Conference Correspondent  - ASH Highlights

The phase 3 ICARIA-MM study demonstrated the efficacy and safety of isatuximab (Isa) in combination with pomalidomide and dexamethasone (Pd; Isa-Pd) in patients with relapsed/refractory multiple myeloma (RRMM). In the total patient population, progression-free survival (PFS) was significantly improved with Isa-Pd versus Pd. In elderly patients (aged ≥75 years), PFS was 11.4 months versus 4.5 months for Isa-Pd versus Pd, respectively (hazard ratio [HR], 0.48; 95% confidence interval [CI], 0.24-0.95). The goal for this post-hoc analysis was to investigate the impact of frailty on clinical outcomes and toxicity in patients receiving Isa-Pd versus Pd, using a frailty score derived from baseline patient characteristics.

A total of 307 patients who had received ≥2 prior lines of therapy (including lenalidomide and a proteasome inhibitor) were randomized to Isa-Pd (n = 154) or Pd (n = 153). Patients in the Isa-Pd arm were initiated on intravenous Isa 10 mg/kg weekly over the first 4 weeks, and then were switched to every 2 weeks. All patients were administered recommended doses of Pd. Treatment was continued until disease progression (DP) or the emergence of unacceptable adverse events (AEs). Frailty scores at baseline were calculated based on age, modified Charlson Comorbidity Index based on medical history recorded, and Eastern Cooperative Oncology Group performance status. In cases where previous relevant medical history was absent, patients were excluded from the analysis. Patients were classified as fit (0), intermediate (1), or frail (≥2), based on their frailty score sums.

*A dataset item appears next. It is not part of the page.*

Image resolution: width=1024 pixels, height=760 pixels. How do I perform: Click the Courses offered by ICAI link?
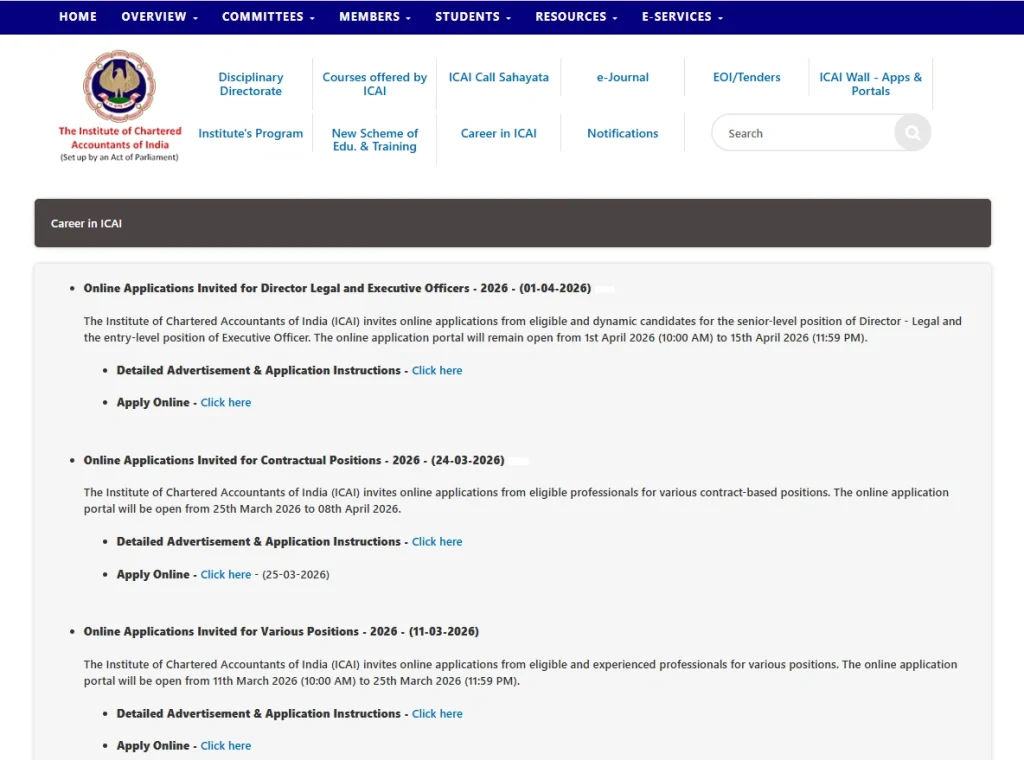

The overall study population included 28.0% frail patients (Isa-Pd, 31.2%; Pd, 24.8%) and 69.4% fit/intermediate patients. Median age in both frail and fit/intermediate patient subgroups at baseline was similar between the Isa-Pd and Pd treatment arms. Among frail patients, median PFS was 9.0 months for Isa-Pd versus 4.5 months for Pd (HR, 0.81; 95% CI, 0.45-1.48; P = .4928). For fit/intermediate patients, median PFS was 12.7 for Isa-Pd versus 7.4 months for Pd (HR, 0.49; 95% CI, 0.33-0.73; P = .0004). Median overall survival (OS) was not reached. The probability of OS at 12 months in frail patients was 66.9% (95% CI, 50.8-78.7) for Isa-Pd versus 58.8% (95% CI, 41.0-72.9) for Pd. Among fit/intermediate patients, the probability of OS at 12 months was 75.0% (95% CI, 64.5-82.8) for Isa-Pd versus 64.5% (95% CI, 53.9-73.3) for Pd. The overall response rate (ORR) in frail patients was 52.1% for Isa-Pd versus 34.2% for Pd (P = .0476). The ORR for fit/intermediate patients was 66.3% for Isa-Pd versus 35.7% for Pd (P <.0001). The rate of frail patients achieving very good partial response or better (≥VGPR) was 29.2% for Isa-Pd versus 2.6% for Pd (P = .0013). Among fit/intermediate patients, the ≥VGPR rate was 34.7% for Isa-Pd versus 10.7% for Pd (P <.0001).

Among frail patients, grade ≥3 treatment-emergent AEs (TEAEs) occurred in 91.7% of Isa-Pd patients versus 80.6% of Pd patients. Among frail patients, 8.3% of patients treated with Isa-Pd versus 16.7% of patients treated with Pd discontinued treatment because of AEs. The percentage of patients discontinuing treatment because of DP was 41.7% for Isa-Pd and 58.3% for Pd. The most common TEAEs were neutropenia (50.0% vs 38.9%), diarrhea (33.3% vs 27.8%), infusion reactions (31.3% vs 0%), upper respiratory tract infection (25.0% vs 8.3%), and bronchitis (27.1% vs 11.1%), for Isa-Pd and Pd, respectively.

For frail patients treated with Isa-Pd, tumor response, long-term treatment benefit, and safety profile were consistent with the overall ICARIA-MM study population and the elderly subgroup analysis. In addition, fewer frail patients discontinued therapy on the Isa-Pd arm versus the Pd arm. Results from this post-hoc analysis provide further support for the benefit of Isa-Pd therapy for frail patients with RRMM.


Reference

Abstract and poster 1411. ASH 2020. December 5, 2020. Isatuximab Plus Pomalidomide and Dexamethasone in Frail Patients with Relapsed/Refractory Multiple Myeloma: Icaria-MM Subgroup Analysis.